Even the core demand often invoked — Israeli withdrawal to internationally recognized borders — is unlikely to come cleanly. From Israel’s perspective, withdrawal would likely be tied to a broader political arrangement, potentially extending beyond simple normalization to include security alignment against Hezbollah. Such terms would not merely end a cross-border conflict; they could reconfigure it into an internal Lebanese confrontation, effectively shifting the burden of conflict internally into a civil war rather than resolving it.
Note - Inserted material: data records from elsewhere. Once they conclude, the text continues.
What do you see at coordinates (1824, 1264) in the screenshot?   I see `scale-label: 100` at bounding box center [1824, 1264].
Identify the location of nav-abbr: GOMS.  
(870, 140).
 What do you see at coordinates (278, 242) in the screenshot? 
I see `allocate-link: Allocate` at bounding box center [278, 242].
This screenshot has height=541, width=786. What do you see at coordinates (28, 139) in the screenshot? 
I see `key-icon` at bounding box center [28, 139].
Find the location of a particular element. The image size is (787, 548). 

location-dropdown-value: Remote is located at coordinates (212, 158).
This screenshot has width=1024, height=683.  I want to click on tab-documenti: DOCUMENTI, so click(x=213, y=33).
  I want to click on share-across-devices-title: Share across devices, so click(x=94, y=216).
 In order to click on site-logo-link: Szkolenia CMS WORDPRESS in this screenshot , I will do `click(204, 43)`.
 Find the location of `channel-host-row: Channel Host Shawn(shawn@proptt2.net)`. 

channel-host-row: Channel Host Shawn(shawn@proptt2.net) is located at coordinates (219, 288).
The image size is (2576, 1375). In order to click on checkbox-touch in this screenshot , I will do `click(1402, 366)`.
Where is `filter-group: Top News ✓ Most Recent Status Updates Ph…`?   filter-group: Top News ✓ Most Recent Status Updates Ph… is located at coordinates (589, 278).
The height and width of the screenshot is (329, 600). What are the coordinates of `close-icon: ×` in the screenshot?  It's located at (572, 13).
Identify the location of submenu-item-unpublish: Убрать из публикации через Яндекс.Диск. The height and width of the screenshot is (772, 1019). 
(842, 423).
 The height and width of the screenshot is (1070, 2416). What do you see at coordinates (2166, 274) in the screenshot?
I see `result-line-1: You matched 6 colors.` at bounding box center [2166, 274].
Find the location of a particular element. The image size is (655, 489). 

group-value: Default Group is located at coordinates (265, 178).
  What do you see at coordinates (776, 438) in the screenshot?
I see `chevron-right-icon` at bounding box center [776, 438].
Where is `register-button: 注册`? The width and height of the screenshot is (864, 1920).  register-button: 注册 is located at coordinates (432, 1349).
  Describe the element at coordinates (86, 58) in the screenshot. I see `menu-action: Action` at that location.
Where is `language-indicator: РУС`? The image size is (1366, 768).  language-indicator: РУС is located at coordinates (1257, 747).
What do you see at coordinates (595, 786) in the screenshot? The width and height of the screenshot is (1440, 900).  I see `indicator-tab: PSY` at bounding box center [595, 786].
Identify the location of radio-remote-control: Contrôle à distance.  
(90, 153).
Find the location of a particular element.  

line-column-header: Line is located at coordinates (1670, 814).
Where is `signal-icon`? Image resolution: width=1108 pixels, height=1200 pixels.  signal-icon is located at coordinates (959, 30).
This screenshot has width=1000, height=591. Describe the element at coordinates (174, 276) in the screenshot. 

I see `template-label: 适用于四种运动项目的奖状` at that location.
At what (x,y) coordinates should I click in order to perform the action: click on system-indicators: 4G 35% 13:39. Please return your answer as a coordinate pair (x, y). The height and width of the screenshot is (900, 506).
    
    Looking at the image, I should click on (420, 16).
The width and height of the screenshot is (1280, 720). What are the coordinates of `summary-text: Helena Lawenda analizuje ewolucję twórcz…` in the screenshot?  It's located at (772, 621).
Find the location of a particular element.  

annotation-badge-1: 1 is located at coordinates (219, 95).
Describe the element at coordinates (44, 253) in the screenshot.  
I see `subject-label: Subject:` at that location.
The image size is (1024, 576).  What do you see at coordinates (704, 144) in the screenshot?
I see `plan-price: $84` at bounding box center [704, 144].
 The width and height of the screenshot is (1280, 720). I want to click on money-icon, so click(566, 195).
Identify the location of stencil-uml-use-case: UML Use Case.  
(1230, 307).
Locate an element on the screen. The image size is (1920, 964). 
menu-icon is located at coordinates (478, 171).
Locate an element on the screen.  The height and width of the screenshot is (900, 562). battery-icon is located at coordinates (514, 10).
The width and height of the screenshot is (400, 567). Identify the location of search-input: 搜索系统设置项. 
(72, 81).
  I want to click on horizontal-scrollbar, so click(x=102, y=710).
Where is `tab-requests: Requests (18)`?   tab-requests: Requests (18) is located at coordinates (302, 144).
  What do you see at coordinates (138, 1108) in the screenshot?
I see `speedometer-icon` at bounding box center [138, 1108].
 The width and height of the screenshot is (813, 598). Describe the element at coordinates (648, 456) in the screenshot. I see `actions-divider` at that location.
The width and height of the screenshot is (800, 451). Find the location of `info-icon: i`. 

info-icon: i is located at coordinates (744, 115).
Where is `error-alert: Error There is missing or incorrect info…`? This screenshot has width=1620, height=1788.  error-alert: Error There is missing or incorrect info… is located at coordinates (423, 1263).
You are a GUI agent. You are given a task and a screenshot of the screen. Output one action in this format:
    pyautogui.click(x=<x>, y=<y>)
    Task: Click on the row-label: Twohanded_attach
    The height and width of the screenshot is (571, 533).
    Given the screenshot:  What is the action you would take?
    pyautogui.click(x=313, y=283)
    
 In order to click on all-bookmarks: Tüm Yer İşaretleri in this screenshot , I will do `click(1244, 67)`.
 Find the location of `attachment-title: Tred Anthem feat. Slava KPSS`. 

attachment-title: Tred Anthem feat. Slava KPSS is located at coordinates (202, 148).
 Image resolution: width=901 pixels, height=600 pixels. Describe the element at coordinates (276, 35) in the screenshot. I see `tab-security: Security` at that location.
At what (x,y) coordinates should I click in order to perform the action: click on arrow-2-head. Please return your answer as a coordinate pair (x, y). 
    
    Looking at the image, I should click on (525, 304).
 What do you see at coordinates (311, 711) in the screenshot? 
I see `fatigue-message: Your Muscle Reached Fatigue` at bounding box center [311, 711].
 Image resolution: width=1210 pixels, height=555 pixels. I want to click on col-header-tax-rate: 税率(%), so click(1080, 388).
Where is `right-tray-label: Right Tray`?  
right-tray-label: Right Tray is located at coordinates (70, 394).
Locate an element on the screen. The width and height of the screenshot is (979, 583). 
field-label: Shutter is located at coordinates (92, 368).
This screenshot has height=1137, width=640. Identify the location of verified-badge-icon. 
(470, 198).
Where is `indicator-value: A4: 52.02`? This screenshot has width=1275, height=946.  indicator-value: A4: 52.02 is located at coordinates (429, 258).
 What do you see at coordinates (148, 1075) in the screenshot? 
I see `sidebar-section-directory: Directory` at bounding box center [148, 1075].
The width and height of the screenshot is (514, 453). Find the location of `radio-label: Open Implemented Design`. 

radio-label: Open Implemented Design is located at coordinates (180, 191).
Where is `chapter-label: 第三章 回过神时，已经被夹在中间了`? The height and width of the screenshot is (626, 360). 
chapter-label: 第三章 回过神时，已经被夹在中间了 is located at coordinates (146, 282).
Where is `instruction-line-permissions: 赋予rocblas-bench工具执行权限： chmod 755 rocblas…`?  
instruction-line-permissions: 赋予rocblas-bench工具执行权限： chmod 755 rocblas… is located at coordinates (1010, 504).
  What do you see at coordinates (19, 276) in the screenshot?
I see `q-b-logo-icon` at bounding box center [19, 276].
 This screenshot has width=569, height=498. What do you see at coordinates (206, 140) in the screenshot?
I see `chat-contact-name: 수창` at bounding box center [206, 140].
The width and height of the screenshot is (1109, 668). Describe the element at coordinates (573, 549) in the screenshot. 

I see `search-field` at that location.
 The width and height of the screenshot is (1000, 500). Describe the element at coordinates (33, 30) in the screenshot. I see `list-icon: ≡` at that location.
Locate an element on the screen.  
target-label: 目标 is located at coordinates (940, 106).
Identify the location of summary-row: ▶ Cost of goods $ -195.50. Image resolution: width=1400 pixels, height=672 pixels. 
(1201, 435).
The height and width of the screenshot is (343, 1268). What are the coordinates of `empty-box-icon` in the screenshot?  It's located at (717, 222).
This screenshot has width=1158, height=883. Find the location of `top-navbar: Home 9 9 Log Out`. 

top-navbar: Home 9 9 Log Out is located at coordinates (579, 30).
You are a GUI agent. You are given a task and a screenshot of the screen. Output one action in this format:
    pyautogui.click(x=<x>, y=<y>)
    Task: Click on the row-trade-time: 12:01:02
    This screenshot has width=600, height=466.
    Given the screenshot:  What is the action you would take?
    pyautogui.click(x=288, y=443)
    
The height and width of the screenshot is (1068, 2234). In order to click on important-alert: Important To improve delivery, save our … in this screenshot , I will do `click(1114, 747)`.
History shows that negotiations conducted during active violence rarely produce durable outcomes. Agreements reached under duress tend to collapse once the immediate pressure is lifted, because they are not rooted in genuine consensus. Instead, they often sow the seeds for future conflict. For Lebanon, a country already burdened by political fragmentation and economic crisis, entering into talks under these conditions risks locking in terms that could be seen as illegitimate or imposed, terms that future governments or factions may reject outright.
None of this argues against diplomacy. It argues for sequencing. A credible process must begin with a ceasefire and a halt to bombardment and withdrawal, not run alongside it. Only then can negotiations reflect choice rather than coercion.
Without a halt to hostilities and occupation, negotiations are unlikely to resolve anything — and may deepen the very conflict they are meant to end.
Lebanon should be clear-eyed. The government’s priority must be straightforward: secure a full withdrawal and a genuine ceasefire first, then negotiate from a position that reflects sovereignty, not survival.
In the end, diplomacy cannot function in the shadow of ongoing bombardment and occupation. If negotiations are to have any chance of success, they must be built on a foundation that includes a halt to hostilities, respect for civilian life, withdrawal and clear terms that do not simply repackage conflict under a different name. Without that, talks are unlikely to resolve anything — and may, in fact, deepen the very conflict they are meant to end.
– Jamal I. Bittar is a university professor and opinion writer focused on Middle East politics and U.S. foreign policy. He is based in Toledo, Ohio. The views expressed are solely his own and do not represent those of any institution with which he is affiliated.